The wider geographical scope afforded by breaking up fragmented markets has enabled private sector investment in marketing infrastructure.

INADEQUACIES OF MODEL APMC ACT

Model APMC Act failed to create a national – or even state- level common market for agricultural commodities. The reason:

  1. Model APMC Act retains the mandatory requirement of the buyers having to pay APMC charges even when the produce is sold directly outside the APMC area, say, to the contract sponsors or in a market set up by private individuals even though no facility provided by the APMC is used.
  2. Though the model APMC Act bars the APMCs and commission agents from deducting the market fee/commission from the seller, the incidence of these fees/commission falls on the farmers since buyers would discount their bids to the extent of the fees/commission charged by the APMC and the Commission agents.
  3. Though the model APMC Act provides for setting up of markets by private sector, this provision is not adequate to create competition for APMCs even within the State, since the owner of the private market will have to collect the APMC fees/taxes, for and on behalf of the APMC, from the buyers/sellers in addition to the fee that he wants to charge for providing trading platform and other services, such as loading, unloading, grading, weighing etc.

ALTERNATIVE WAYS OF CREATING NATIONAL MARKET FOR AGRICULTURAL COMMODITIES

  • Central government will work closely with the state governments to reorient their respective APMC Acts to provide for the establishment of private market yards/private markets.
  • The state governments will also be encouraged to develop farmers’ markets in towns to enable farmers to sell their produce directly.
  • Incremental moves may need to be considered to get the states on board.

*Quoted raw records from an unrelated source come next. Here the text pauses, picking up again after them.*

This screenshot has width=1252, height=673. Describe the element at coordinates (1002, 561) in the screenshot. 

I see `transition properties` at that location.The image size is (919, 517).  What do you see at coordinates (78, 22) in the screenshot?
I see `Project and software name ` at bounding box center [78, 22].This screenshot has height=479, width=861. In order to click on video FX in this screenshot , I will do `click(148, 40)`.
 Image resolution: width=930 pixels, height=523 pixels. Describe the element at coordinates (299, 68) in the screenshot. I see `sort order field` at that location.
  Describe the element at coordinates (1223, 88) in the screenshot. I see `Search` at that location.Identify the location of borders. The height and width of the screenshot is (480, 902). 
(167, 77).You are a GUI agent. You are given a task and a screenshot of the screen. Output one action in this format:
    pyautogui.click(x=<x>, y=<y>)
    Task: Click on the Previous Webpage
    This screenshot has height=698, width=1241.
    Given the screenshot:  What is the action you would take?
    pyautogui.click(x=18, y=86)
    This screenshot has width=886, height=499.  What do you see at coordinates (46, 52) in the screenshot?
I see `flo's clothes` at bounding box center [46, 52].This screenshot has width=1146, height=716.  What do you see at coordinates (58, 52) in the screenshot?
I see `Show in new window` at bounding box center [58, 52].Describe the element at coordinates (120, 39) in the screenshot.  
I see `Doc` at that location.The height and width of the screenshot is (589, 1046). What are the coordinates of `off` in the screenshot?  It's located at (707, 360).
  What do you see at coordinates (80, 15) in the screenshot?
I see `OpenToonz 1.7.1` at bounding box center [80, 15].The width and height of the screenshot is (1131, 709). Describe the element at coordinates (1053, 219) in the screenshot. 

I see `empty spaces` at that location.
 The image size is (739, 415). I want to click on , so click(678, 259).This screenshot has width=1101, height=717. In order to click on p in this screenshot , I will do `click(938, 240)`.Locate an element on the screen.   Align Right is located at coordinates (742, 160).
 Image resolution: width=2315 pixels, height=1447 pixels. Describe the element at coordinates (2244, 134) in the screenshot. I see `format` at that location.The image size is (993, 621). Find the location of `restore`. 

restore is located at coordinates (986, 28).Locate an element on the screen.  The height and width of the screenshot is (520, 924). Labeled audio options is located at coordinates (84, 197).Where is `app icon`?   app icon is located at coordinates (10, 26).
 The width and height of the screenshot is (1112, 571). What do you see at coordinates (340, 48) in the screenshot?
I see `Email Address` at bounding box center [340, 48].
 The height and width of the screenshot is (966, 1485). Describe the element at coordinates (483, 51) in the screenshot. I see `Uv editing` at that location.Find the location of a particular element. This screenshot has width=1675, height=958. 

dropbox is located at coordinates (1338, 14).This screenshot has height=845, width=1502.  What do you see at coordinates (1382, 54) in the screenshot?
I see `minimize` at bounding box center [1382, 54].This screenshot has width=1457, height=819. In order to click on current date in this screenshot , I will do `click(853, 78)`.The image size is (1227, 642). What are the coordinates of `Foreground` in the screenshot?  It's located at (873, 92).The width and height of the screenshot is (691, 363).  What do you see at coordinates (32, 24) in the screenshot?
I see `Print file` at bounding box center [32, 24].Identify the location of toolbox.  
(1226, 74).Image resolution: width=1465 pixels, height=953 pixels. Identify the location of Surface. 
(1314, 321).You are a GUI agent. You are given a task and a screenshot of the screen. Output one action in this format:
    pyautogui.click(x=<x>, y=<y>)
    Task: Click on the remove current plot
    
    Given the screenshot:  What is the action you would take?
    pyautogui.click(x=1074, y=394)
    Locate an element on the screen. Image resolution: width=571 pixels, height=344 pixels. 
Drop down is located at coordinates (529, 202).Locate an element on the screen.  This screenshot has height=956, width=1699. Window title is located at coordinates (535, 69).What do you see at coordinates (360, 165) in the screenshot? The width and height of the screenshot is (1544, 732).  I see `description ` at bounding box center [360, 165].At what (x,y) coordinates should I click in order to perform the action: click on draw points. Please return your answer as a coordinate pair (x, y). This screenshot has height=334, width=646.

For example, first, it may be possible to get all the states to drop fruits and vegetables from the APMC schedule of regulated commodities; this could be followed by cereals, pulse and oil seeds, and then all remaining commodities.
  • State governments should provide policy support for setting up infrastructure, making available land etc. for alternative or special markets in private sector, since the players in the private sector cannot viably compete with the APMCs in which the initial investment was made by the government on land and other infrastructure.
  • Liberalisation of FDI in retail could create the possibilities for filling in the massive investment and infrastructure deficit which results in supply-chain inefficiencies.

USING CONSTITUTIONAL PROVISIONS TO SET UP A COMMON MARKET

If persuasion fails (and it has been tried for a long time since 2003), it may be necessary to see what the center can do, taking account of the allocation of subjects under the Constitution of India.

There are provisions/entries in List III of the Seventh Schedule (Concurrent List) in the Constitution which can be used by the Union to enact legislation for setting up a national common market for specified agricultural commodities, viz., Entry 33 which covers trade and commerce and production, supply and distribution of foodstuffs, including edible oilseeds and oils raw cotton, raw jute etc. Entry 42 in the Union List, viz., ‘Inter- state Trade and Commerce’ also allows a role for the union.

Once a law is passed by the Parliament to regulate trading in the specified agricultural commodities, it will override the state APMC laws, paving the way for creating a national common market. But this approach could be seen as heavy- handed on the part of the center and contrary to the new spirit of cooperative federalism.